Global gold prices plummeted during Tuesday’s trading session (October 8), pressured by the resilient US dollar and rising US Treasury bond yields, as markets no longer anticipate a 50-basis point rate cut from the Federal Reserve in their upcoming meeting. Investors also remained cautious ahead of the Fed’s release of September meeting minutes and the latest inflation data from the US Department of Labor.
At the close of trading, spot gold on the New York market fell by $20.90/oz from the previous session’s close, equivalent to a 0.79% drop, to $2,622.20/oz, according to data from the Kitco exchange.
At around 8 am Vietnam time, spot gold in the Asian market was down $0.20/oz from the US close, trading at $2,622.00/oz. Converted at Vietcombank’s selling exchange rate, this is equivalent to nearly VND 79.1 million/troy ounce, a decrease of VND 700,000/troy ounce from yesterday morning.
Earlier this morning, Vietcombank quoted the dollar at VND 24,635 (buying) and VND 25,025 (selling), down VND 25 at both ends compared to yesterday morning.
Tuesday’s decline was the fifth consecutive session of losses for gold, and the sharpest percentage drop since late August. The precious metal has stalled and consolidated since hitting an all-time high of $2,685.42/oz on September 26.
“Gold prices have declined in recent days due to shifting rate expectations,” said David Meger, director of metal trading at High Ridge Futures, in a statement to Reuters.
According to data from the FedWatch Tool on the CME exchange, markets are now betting on an 87.5% likelihood of a Fed rate cut in the upcoming meeting, with this entire percentage dedicated to a 0.25-point reduction.
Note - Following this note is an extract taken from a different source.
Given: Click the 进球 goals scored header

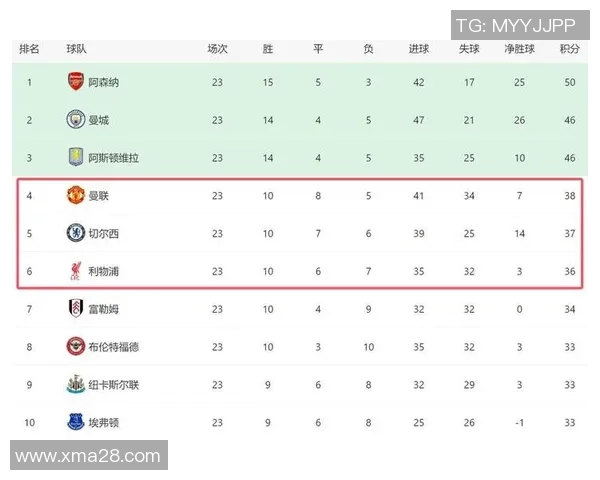Looking at the screenshot, I should [x=419, y=49].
The remaining 12.5% is the possibility that the Fed will keep interest rates unchanged at 4.75-5%.
Just last week, the likelihood of a 50-basis point cut in November hovered between 30-40%.
The shifting rate expectations have pushed up US Treasury yields and the dollar index, exerting further downward pressure on gold.
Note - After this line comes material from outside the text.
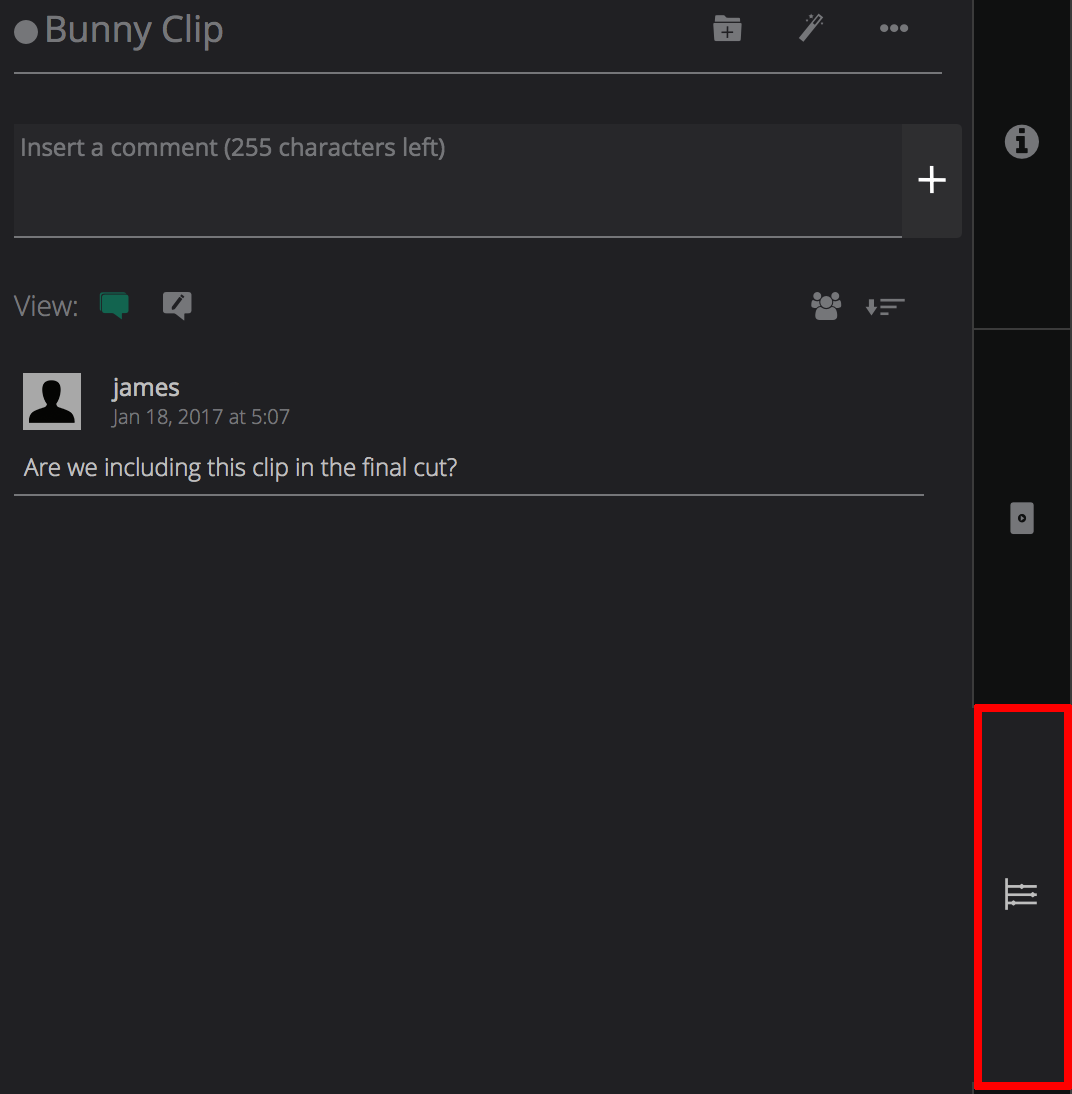
Task: Click james's profile avatar
Action: [52, 402]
On Monday, the yield on the 10-year US Treasury note surpassed 4% for the first time in two months. On Tuesday, the yield on this note eased slightly but remained above 4%, ending the session at around 4.02%.
The Dollar Index, which measures the strength of the US dollar against a basket of six other major currencies, closed Tuesday at 102.55, up 0.01 points from the previous session’s close. Over the past five sessions, the index has climbed more than 0.8%, according to data from MarketWatch.
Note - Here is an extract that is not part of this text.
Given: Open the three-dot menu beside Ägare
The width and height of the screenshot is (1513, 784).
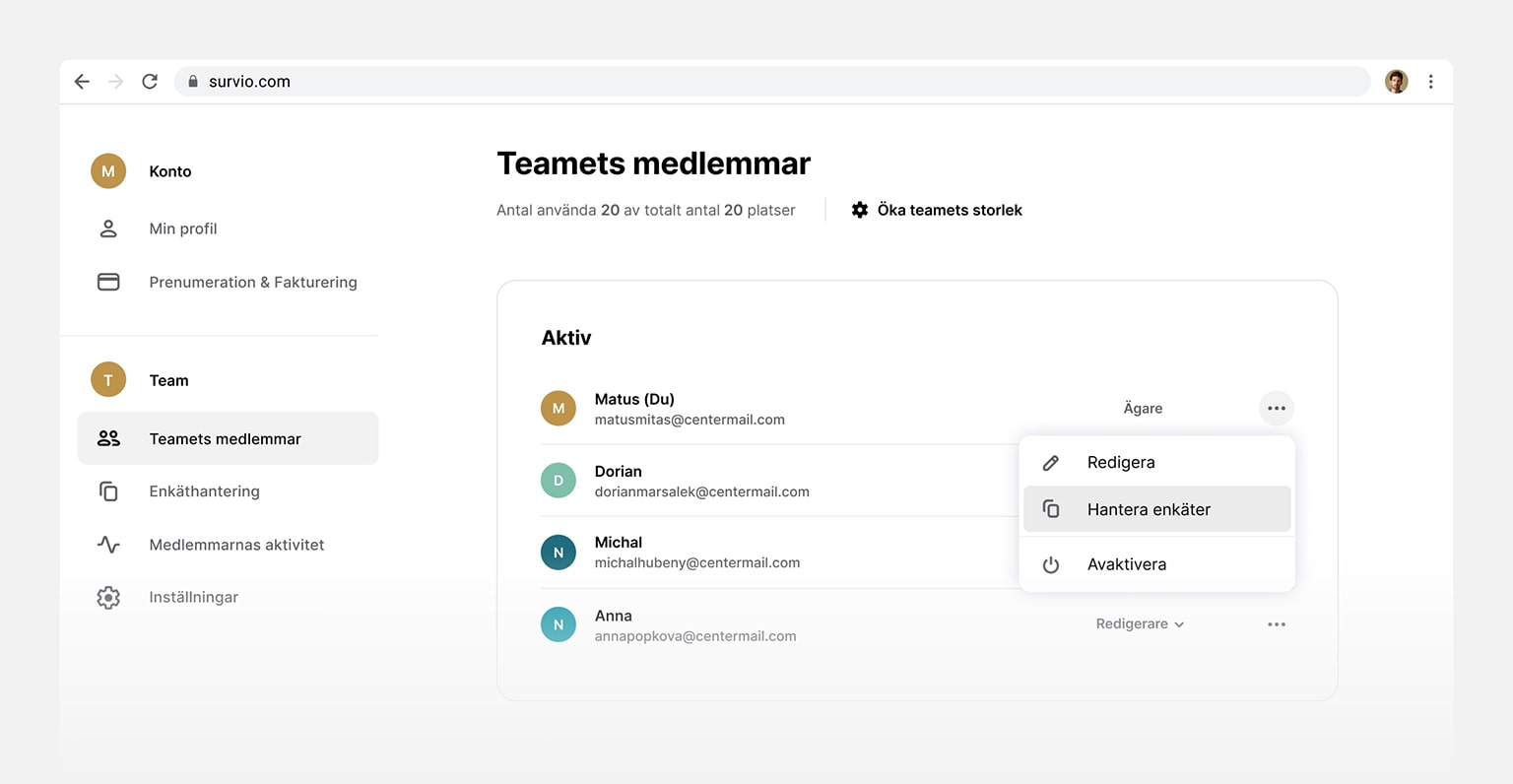Looking at the screenshot, I should (1277, 408).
For the rest of the week, investors will focus on US inflation data, including the consumer price index (CPI) expected to be released on Thursday and the producer price index (PPI) on Friday. Before that, the Fed will publish the minutes of its September meeting on Wednesday.
The inflation reports will play a role in determining the magnitude of the Fed’s rate cut in November, which, in turn, will influence the trajectory of gold prices.
“The inflation data to be released by the US on Thursday could show that price pressures continue to ease, but it is unlikely to raise new hopes of a significant rate cut by the Fed. Therefore, gold prices can only rely on geopolitical risks to climb higher,” a Commerzbank report stated.
Christopher Watling, a strategist at Longview Economics, argued that rising US Treasury yields and the sudden strength of the dollar had “put the brakes” on gold’s rally. “In addition to changing rate expectations and the dollar’s exchange rate, gold is also vulnerable from the perspective of investor positioning, sentiment, and technical patterns,” Watling added.